Ostacolo imprevisto, nel percorso di avvicinamento alla gara, la positività al Covid dell’attaccante capitolino Stefano Tajarol, tra gli elementi più esperti della rosa: “Stiamo attuando il protocollo previsto per i professionisti, con un tampone ogni 3 giorni. Cercheremo di essere con la squadra al completo, anche se non sarà semplice. Per noi quello con il Bari sarà un confronto importante, vorremo dare il massimo. Già partecipare alla Coppa Italia rappresenta un traguardo per la nostra società. Si tratterà di una tappa fondamentale nella preparazione al campionato, anche considerando che, fin qui, non abbiamo svolto amichevoli.”

Quella del presidente Betturri è una compagine che, in D, ambisce a lottare per la promozione: “Il Trastevere è una società sana, che prende solo calciatori romani, e nel corso degli ultimi anni si è sempre attestata nei quartieri alti della categoria. Siamo un club solido sul piano finanziario. Cercheremo di recuperare i calciatori che sono in quarantena, ma non c’è il rischio del rinvio del match. Noi verremo nel capoluogo pugliese con i ragazzi che saranno a posto sul piano sanitario. Devo ammettere che il mio rientro nel calcio non poteva avere cornice migliore del S. Nicola.”

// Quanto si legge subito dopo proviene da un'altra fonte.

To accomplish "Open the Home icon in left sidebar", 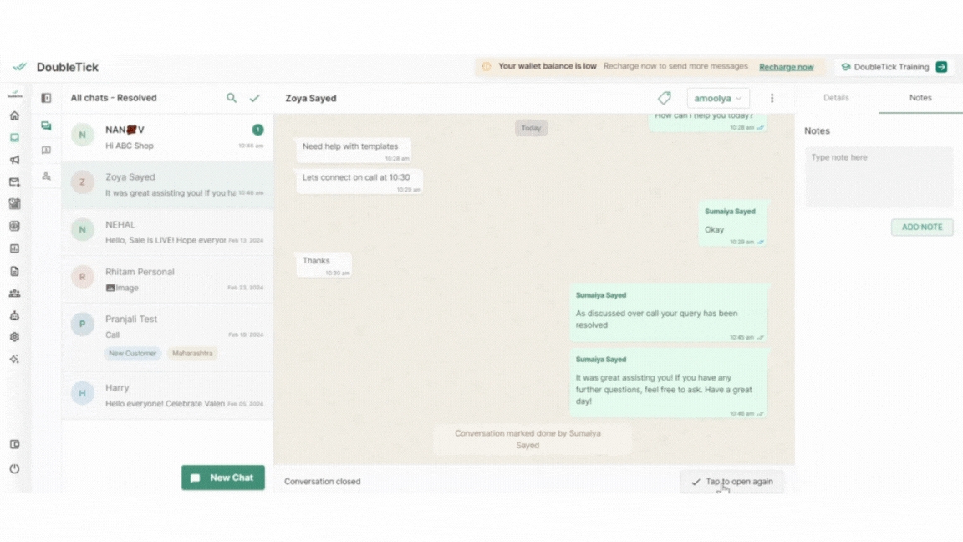I will coord(14,115).
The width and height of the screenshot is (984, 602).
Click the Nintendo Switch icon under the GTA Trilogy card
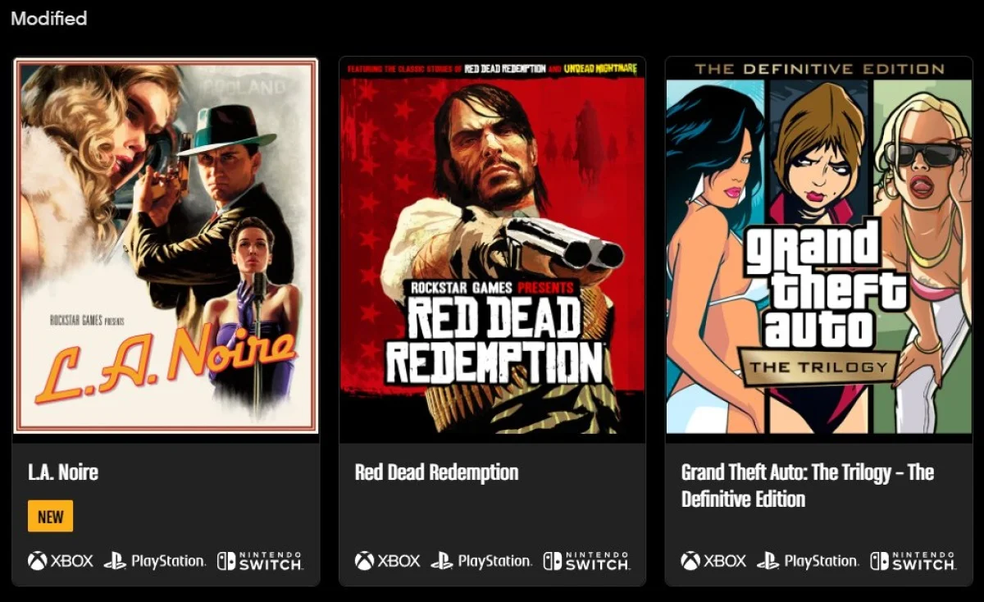click(913, 561)
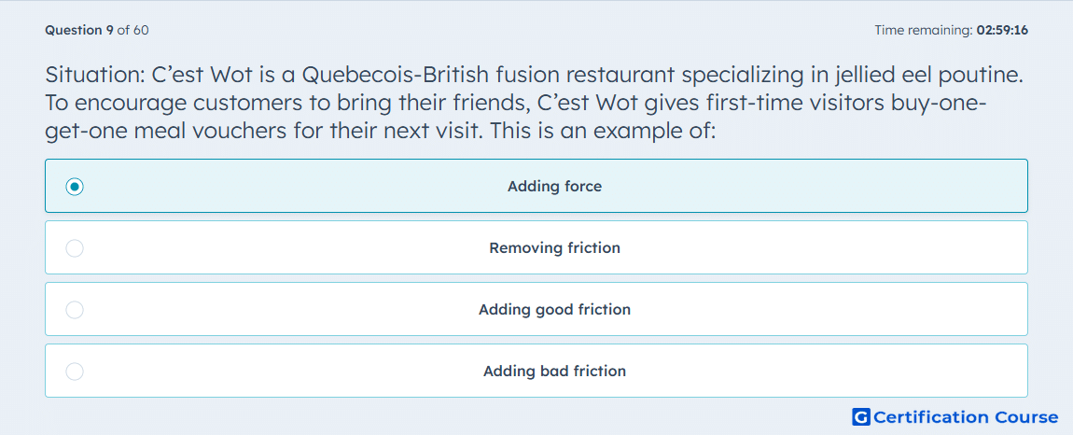This screenshot has height=435, width=1073.
Task: Click the Adding force answer label
Action: click(554, 187)
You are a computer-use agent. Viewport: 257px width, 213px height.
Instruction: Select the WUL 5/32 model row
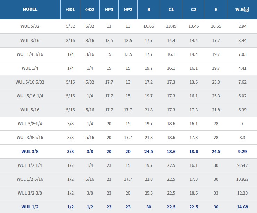point(30,26)
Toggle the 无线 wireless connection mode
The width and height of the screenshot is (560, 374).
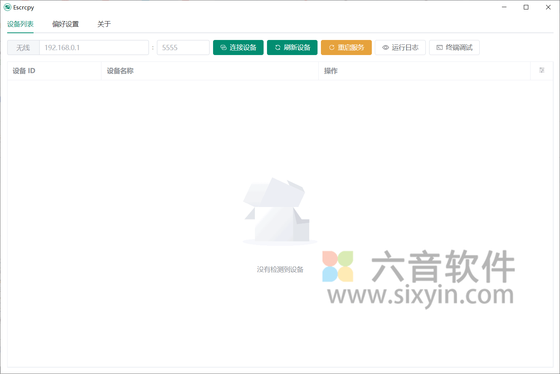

 Infine, l’ex primo cittadino amatriciano ci tiene a ricordare chi, nelle difficoltà, ha aiutato il suo popolo: “Questa gara sarà anche la mia occasione per ringraziare, ancora una volta, i baresi e tutti i pugliesi per quanto è stato fatto da voi per Amatrice. All’epoca, non c’è stato nessun campanilismo, ma solo  un grande sforzo solidale, nei nostri confronti, da parte della Puglia tutta, ed io questo non potrò mai dimenticarlo.”